* **The tasks**:
a) Decide whether each statement below agrees with the message on Oracle's Advanced Security Option. Answer yes or no for each, and quote the words of the message that decide it.
(i) With DBMS_CRYPTO, the database manages the keys.
(ii) Encryptable tablespaces are new in 11g.
(iii) The writer's clients use the 10gR2 version of ASO to encrypt tablespaces.
b) Using the message on Oracle's Advanced Security Option, answer each question on its own line.
(i) What was DBMS_CRYPTO formerly called?
(ii) ASO is an option to which edition?
(iii) Under application-level encryption, what is left to the application besides the encryption?
c) From the message on Oracle's Advanced Security Option, quote word for word the passage that begins at "You should check" and stops after "in your environment.".

* **Text to read**:
Re: Oracle 11g Advanced Security Option

  • From: "Stefan Knecht" <knecht.stefan@xxxxxxxxx>
  • To: regdba@xxxxxxxxx
  • Date: Thu, 4 Dec 2008 23:10:49 +0100

AFAIK ASO has always been an option to the enterprise edition - and
therefore subject to additional license cost.

There's several ways of doing encryption inside the database:

- Application-level encryption
You leave the encryption (and key management) to the application

- DBMS_CRYPTO (formerly DBMS_OBFUSCATION_TOOLKIT)
Sort of an intermediate solution. The database does the encryption for you,
but you need to manage the keys

- ASO
IMHO the easiest solution, and probably also the most reliable one (from a
security point of view), and with encryptable tablespaces (new in 11g) also
the one that will have the least impact to your performance.

You should check with your application folks what is possible for you. ASO
works good, and it's used by several clients of mine (the 10gr2 version of
it, encrypting columns, not tablespaces) -- but you need to make sure you
can take the performance implications of this feature in your environment.

* **Raw data**:
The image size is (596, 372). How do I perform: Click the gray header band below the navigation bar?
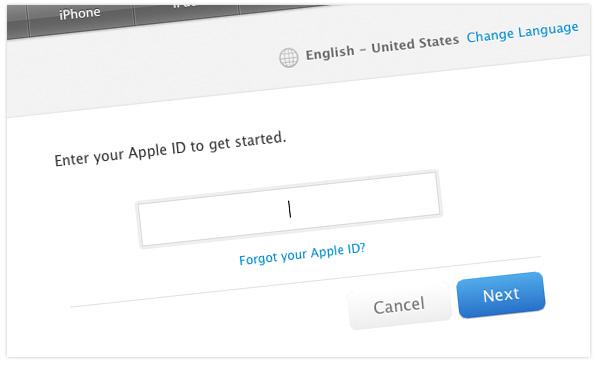coord(152,72)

* **Answers by task**:
a)
(i) No: "The database does the encryption for you, but you need to manage the keys"
(ii) Yes: "with encryptable tablespaces (new in 11g)"
(iii) No: "the 10gr2 version of it, encrypting columns, not tablespaces"

b)
(i) DBMS_OBFUSCATION_TOOLKIT
(ii) The enterprise edition
(iii) Key management

c)
You should check with your application folks what is possible for you. ASO
works good, and it's used by several clients of mine (the 10gr2 version of
it, encrypting columns, not tablespaces) -- but you need to make sure you
can take the performance implications of this feature in your environment.